In addition, our conclusions are consistent with those of several studies [16,34,57]. Cedefop [34] showed that routine occupations with a low demand for qualifications are the most affected by automation. They affirmed that low-skilled personnel are at greater risk of mechanization, particularly among plant and machine operators and in elementary trade positions, as opposed to high-skilled occupations that are far from automation. Cords and Prettner [57] empirically demonstrated that technological change displaces low-skilled labor in developed countries while improving the employment of highly qualified workers. Furthermore, Arntz et al. [16] found that low-skilled laborers are more likely to be replaced by technology than high-skilled workers.
According to Boundi’s study [28] on the technological impact on the manufacturing sectors of OECD countries, technological progress contributes to job loss in the long term, but it is not strong enough to cause the end of human work and complete automation of workers in the manufacturing sectors of OECD countries. Our results seem to agree with this conclusion. By contrast, our forecasts may disagree with the research fearing that new technologies could make labor redundant due to accelerated automation of tasks performed by humans [4,7,22,58,59]. In addition, other researchers [22,23,24] have suggested that the recent decrease in the employment/population ratio in the US is due to the penetration of technology in the economy, which prevents laborers from competing with machines.
The risk of automation varies primarily depending on the type of tasks performed in different occupations and the training required to perform them.
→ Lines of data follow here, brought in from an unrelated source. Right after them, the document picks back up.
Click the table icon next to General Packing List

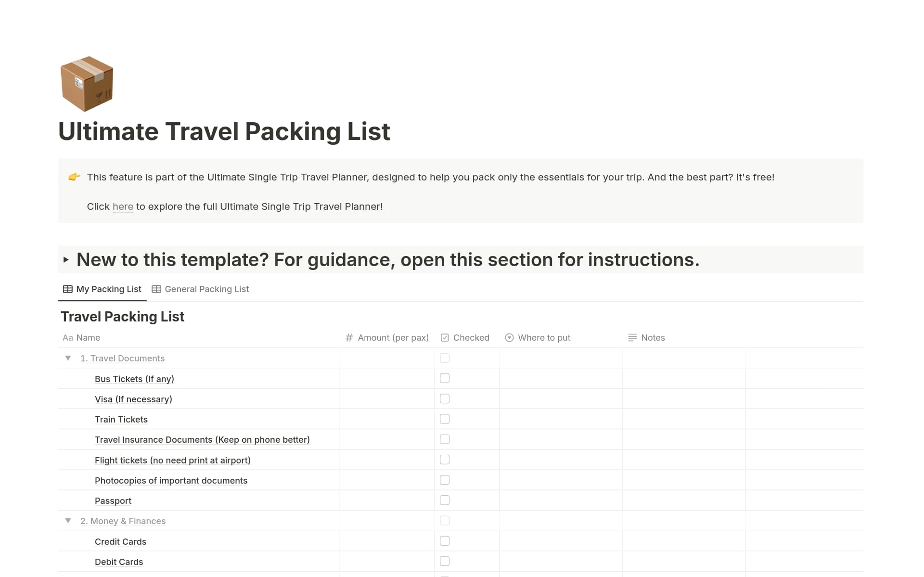click(x=156, y=289)
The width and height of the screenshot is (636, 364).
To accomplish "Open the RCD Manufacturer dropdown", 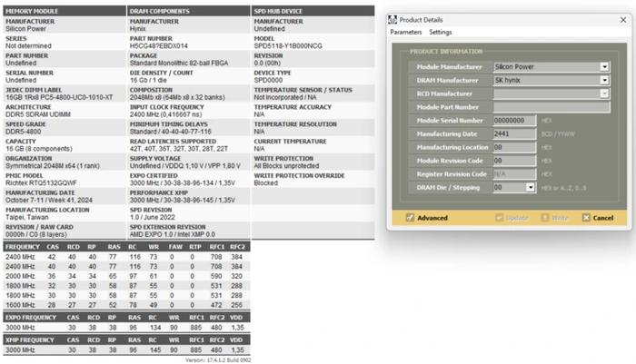I will (x=604, y=93).
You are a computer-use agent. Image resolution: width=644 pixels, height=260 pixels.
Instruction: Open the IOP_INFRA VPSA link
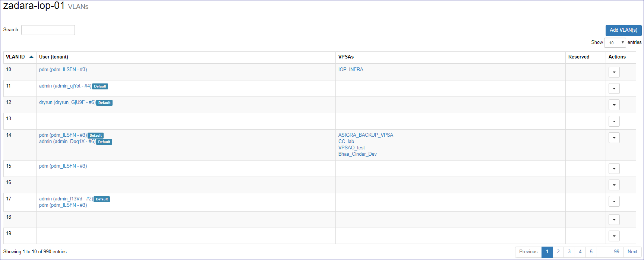point(350,70)
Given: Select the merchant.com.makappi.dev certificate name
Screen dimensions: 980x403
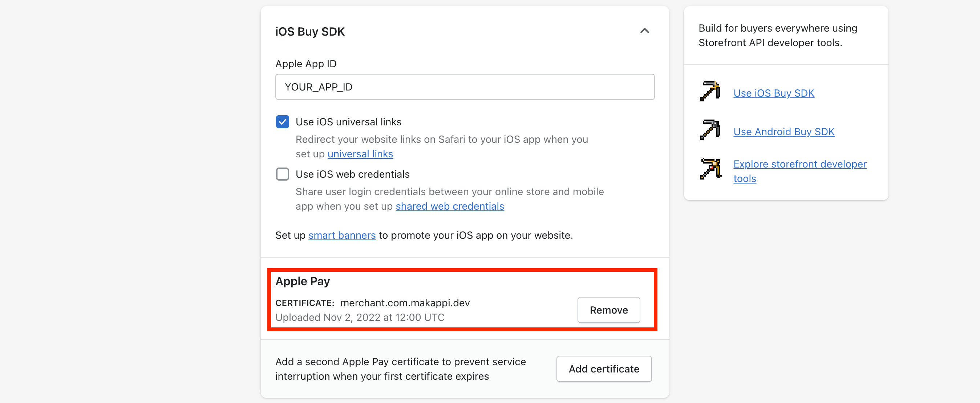Looking at the screenshot, I should point(405,303).
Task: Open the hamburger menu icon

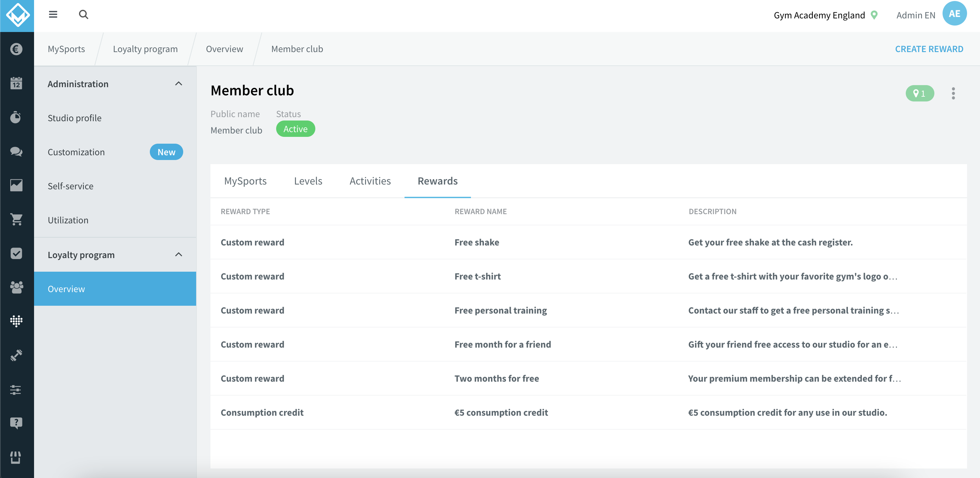Action: click(x=53, y=14)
In this sense, the analysis of Hawksworth et al. [15] affirms that the technological impact on employees in various occupations is expected to vary with time. For instance, algorithm and augmentation waves (until the end of the 2020s) had the greatest influence on technicians and clerical workers, where machines gradually surpassed humans in basic computational tasks and eventually in routine information processing tasks. However, during the autonomy wave (until the mid-2030s), machine operators and assemblers might face the highest risk of automation, with estimates exceeding 60% by the 2030s. These disparities may arise from the diverse nature of tasks within several professions and their respective educational requirements.
In general, the effects of technology on employment demand and the risk of automation vary depending on several factors, such as the match between skills and job requirements; the frequency of routine, independent, or learning tasks; and contextual data such as age, gender, education level, job size, economic sector, profession, etc. [34]. In addition, the work of Hawksworth et al. [15] revealed that the automation rate of the same profession can vary according to sectors and countries, depending on the level of education of staff, the processes put in place to divide work, and the specialization specific to each country.
On the other hand, some studies admit that technology influences the structure of jobs and not their general volume. Schumpeter’s research [60] was among the fundamental investigations that demonstrated that technological progress presents a process of “creative destruction”, which is based on the transformation of professions. This means that technology leads to the loss of some occupations and the creation of others to replace them. In other words, automation can change the content of jobs without necessarily destroying them. Thus, it is a redistribution of occupations toward other activities that require more skills.
Finally, the technological unemployment arising from task automation could have serious social consequences, since the unskilled labor force finds it more challenging to acquire new skills. However, the findings of this study can inform policymakers and employers about the potential impacts of technological innovations on the labor market. To address the negative impacts of technology, several strategies can be taken into consideration. For instance, low-skilled individuals can learn new skills that are in demand in the job market by enrolling in training programs that are specifically designed to meet their needs. The emphasis of these programs should be on cultivating skills relevant to growing industries and less vulnerable to automation. In addition, enhancing the quality and accessibility of training programs can make it easier for individuals, especially those with limited resources, to acquire new skills. This may involve subsidizing training costs, offering flexible learning options, and providing support services to help individuals transition to new careers. In this sense, Arntz et al. [16] proposed providing relevant training, especially for low-skilled workers. Additionally, to reduce the risk of job automation, Cedefop [34] suggested that several elements must be improved, such as the training conditions, level of remuneration, adoption time, and technical feasibility of technologies, investment requirements, and high costs of creativity and innovation.

Author Contributions

Conceptualization, O.C.; methodology, O.C.; software, W.B.; validation, W.B. and O.C.; formal analysis, O.C.; investigation, O.C.; resources, O.C.; data curation, W.B.; writing—original draft preparation, O.C.; writing—review and editing, O.C. and W.B.; visualization, O.C.; supervision, O.C.; project administration, O.C.; funding acquisition, O.C. All authors have read and agreed to the published version of the manuscript.

Funding

This research received no external funding.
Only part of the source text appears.